__Provided information__:
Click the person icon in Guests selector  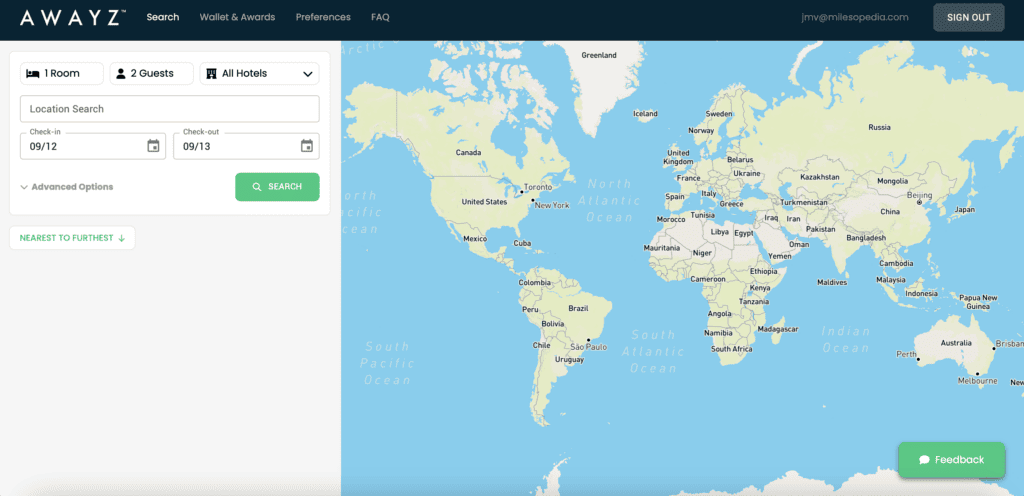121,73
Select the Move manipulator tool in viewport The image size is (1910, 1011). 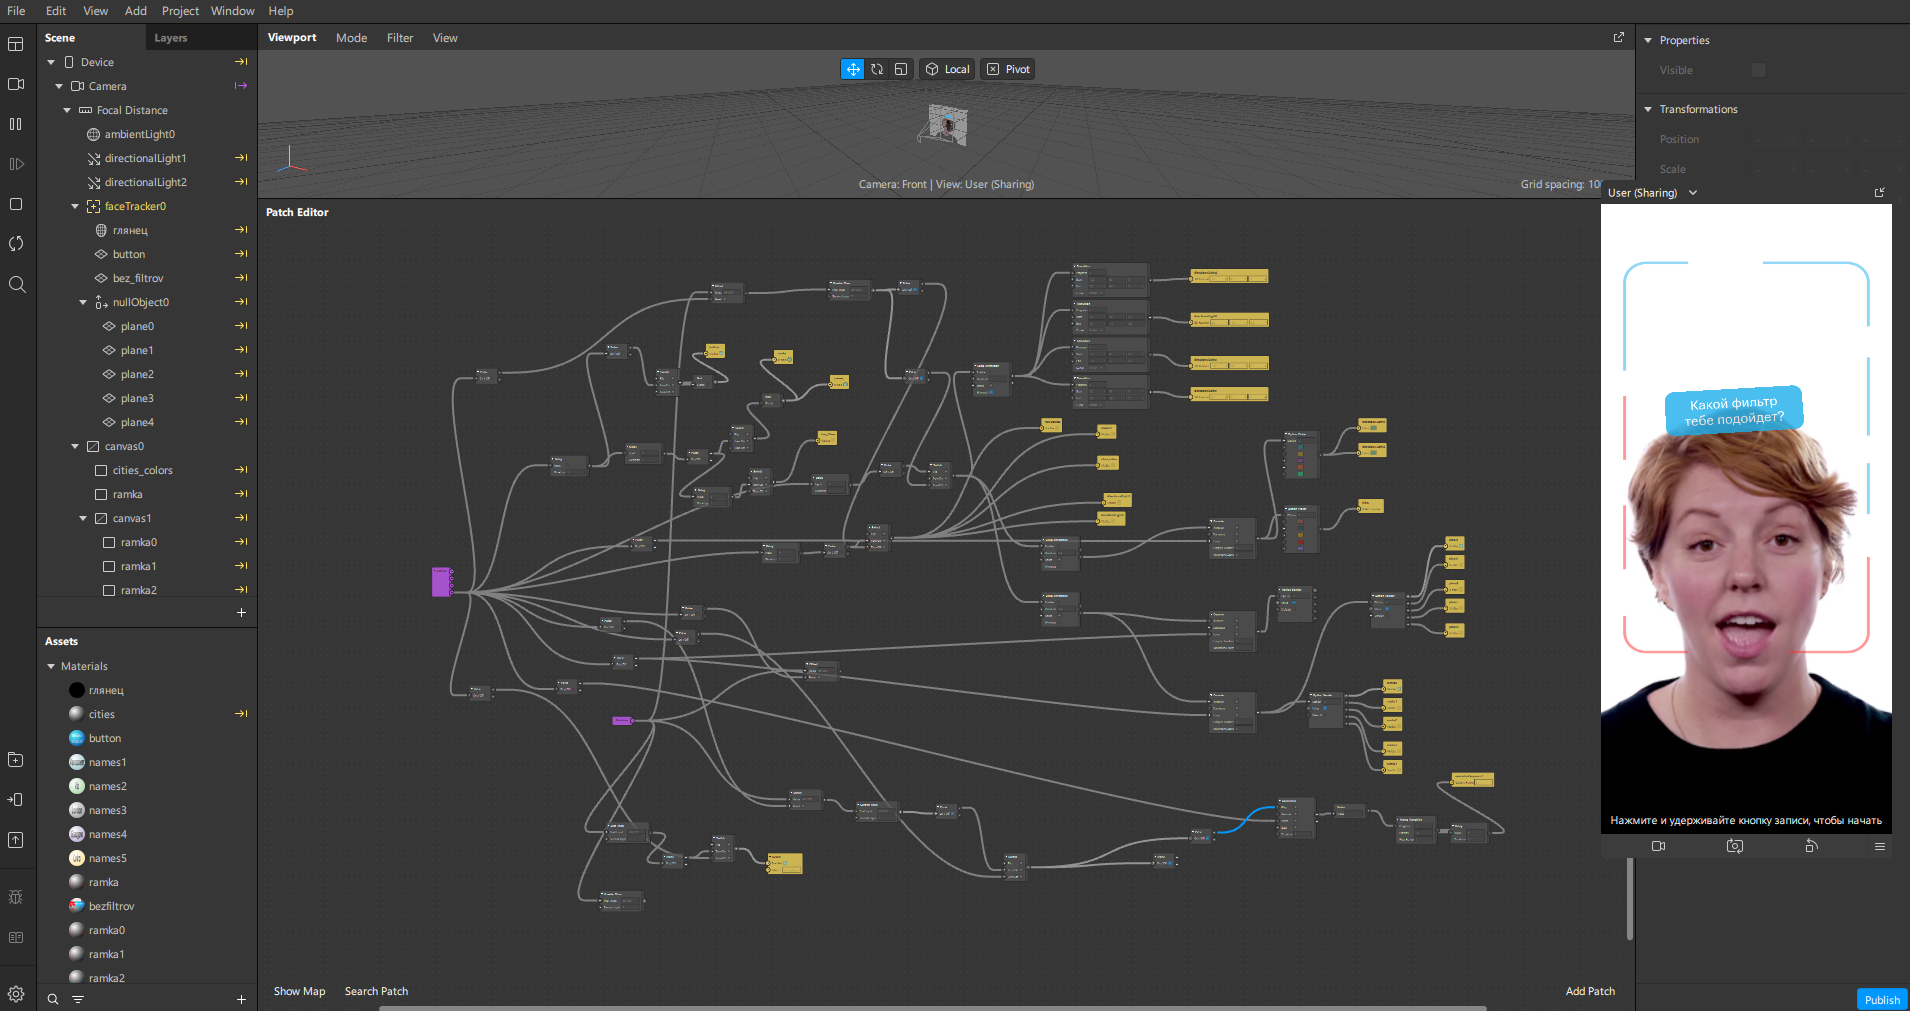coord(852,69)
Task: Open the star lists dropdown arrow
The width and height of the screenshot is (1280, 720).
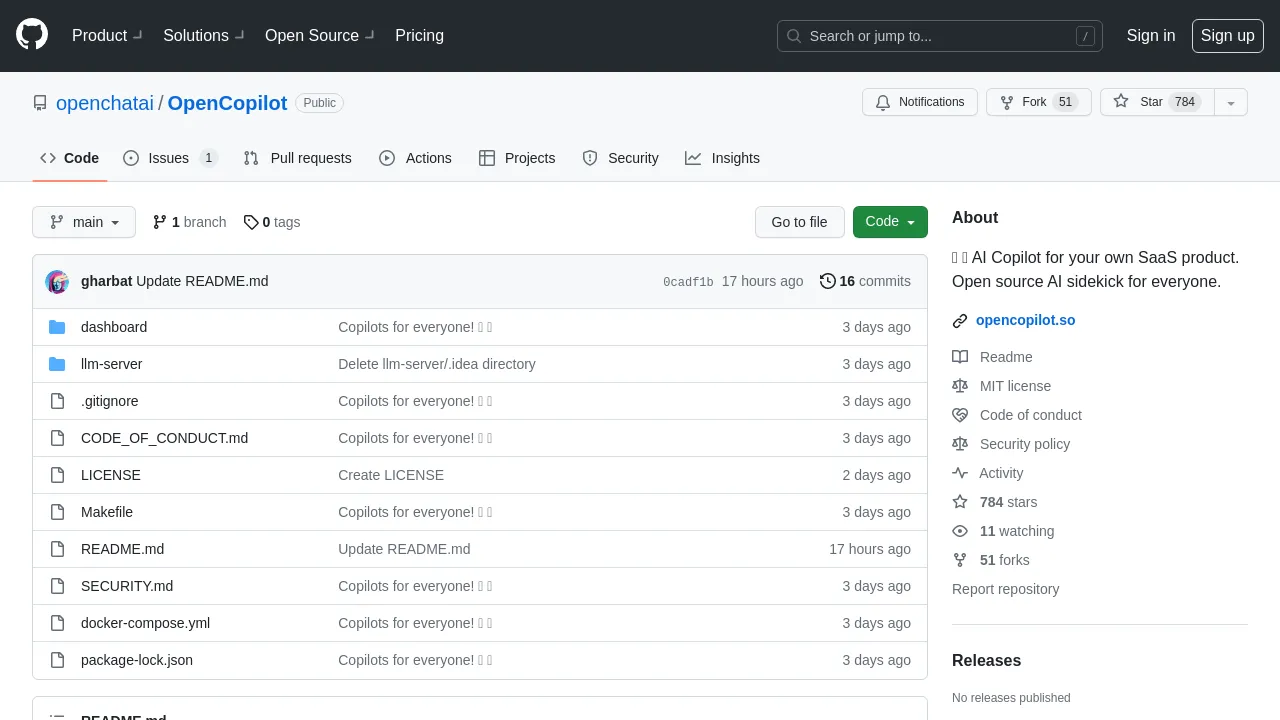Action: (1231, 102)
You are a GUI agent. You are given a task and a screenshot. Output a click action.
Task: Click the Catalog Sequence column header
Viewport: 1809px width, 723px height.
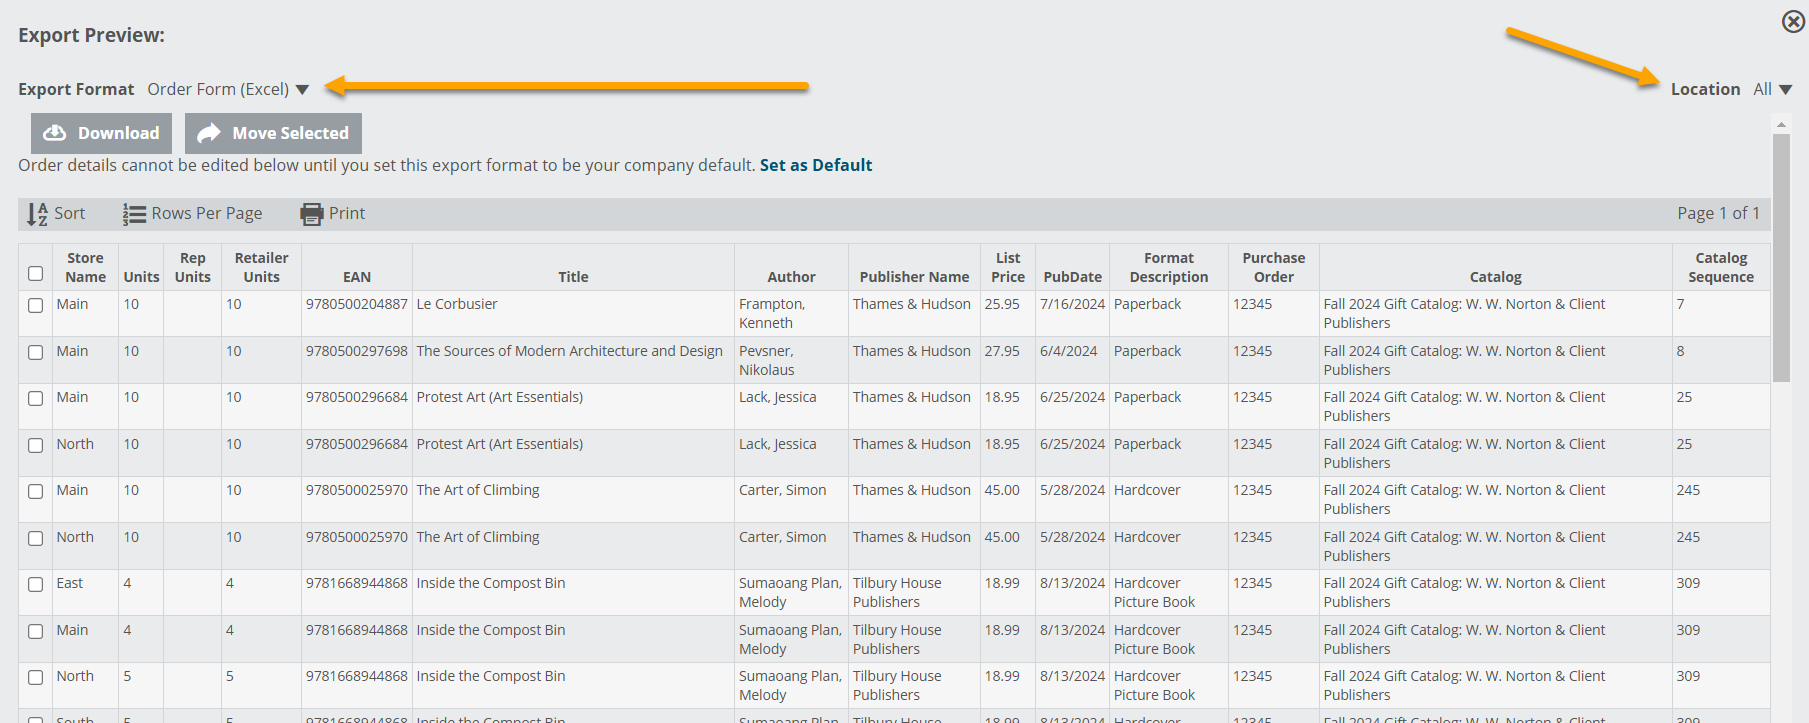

__The problem__: Each line from the one containing "You are a GUI" through the final line of the data must be reproduced exactly, both ends included, with no pictures in the copy.

__Output of the exercise__:
You are a GUI agent. You are given a task and a screenshot. Output a click action.
Task: Click the Catalog Sequence column header
Viewport: 1809px width, 723px height.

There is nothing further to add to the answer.